Dans ma pratique en théâtre communautaire, je tente d'atteindre un niveau de participation le plus haut possible. À noter que les deux stades supérieurs d'Arnstein, la délégation du pouvoir et le contrôle citoyen, sont difficilement atteignables, car les participants manquent souvent de connaissances techniques et artistiques pour devenir totalement autonomes et l'artiste professionnel doit être là pour accompagner le processus. L'on peut cependant tendre au maximum à ce qu'il y ait appropriation et co- construction. Idéalement, une pratique communautaire autogérée serait souhaitable, mais demeure improbable dans les conditions actuelles. L'autogestion implique, comme l'affirmait Saul Alinsky (r.e.), que les organisateurs transmettent et partagent leurs compétences, qu'ils sachent s'effacer à temps et se rendre progressivement inutiles. Je crois que cette finalité autogestionnaire est intéressante à garder en mémoire, mais qu'il faut rester réaliste et ne pas sauter trop vite les étapes. Il y a des passages nécessaires et un temps pour chaque chose. Toutefois, cette échelle m'aide à confirmer à quel niveau je souhaite travailler. Définitivement, je tiens à éviter une participation qui se limiterait aux étapes de l'information et de la consultation et je pense que l'implication est nettement insuffisante. Participer reste, au sens étymologique du terme « donner en partage ». Il s'agit encore une fois de « partager le pouvoir ». À partir d'une gradation dans la participation, j'ai ainsi construit mon propre schéma des pratiques théâtrales à caractère social, que je peux utiliser pour clarifier ma position auprès des partenaires.

Figure 4 Schéma des pratiques théâtrales à caractère social (Malacort et April, 2016)

En théâtre d'intervention, un organisme commande une pièce de sensibilisation, sur un sujet déterminé et visant un public ciblé. L'artiste devient un professionnel porteur de messages.

En théâtre communautaire, l'artiste-formateur indique la direction menant à la création collective d'une œuvre dans laquelle les co-créateurs vont exprimer leur vision du monde. Tous sont responsables des processus de création et de décision.

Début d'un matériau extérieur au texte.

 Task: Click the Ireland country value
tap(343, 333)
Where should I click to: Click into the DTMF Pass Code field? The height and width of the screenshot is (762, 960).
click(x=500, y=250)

Dans le théâtre en lien avec la communauté, l’artiste récolte des données auprès de citoyens ciblés et crée une œuvre personnelle. Il s'inspire des témoignages et se fait porte-parole, intégrant à son gré les citoyens consultés56.

56

Le concept d'art en lien avec la communauté, est un concept souvent utilisé par les bailleurs de fonds ainsi que dans les nouveaux programmes de médiation culturelle. Il peut inclure des pratiques fort diverses. Il s'agit moins d'art réalisé par et avec les citoyens que de productions réalisées par un artiste qui produit une œuvre en s'inspirant des citoyens, de leurs vécus et de leurs réalités. Même si cette pratique a un caractère social, il est rare qu'on les considère comme faisant partie des arts communautaires. C'est la raison pour laquelle je n'en ai pas fait mention, lors de l'étude terminologique du chapitre 1.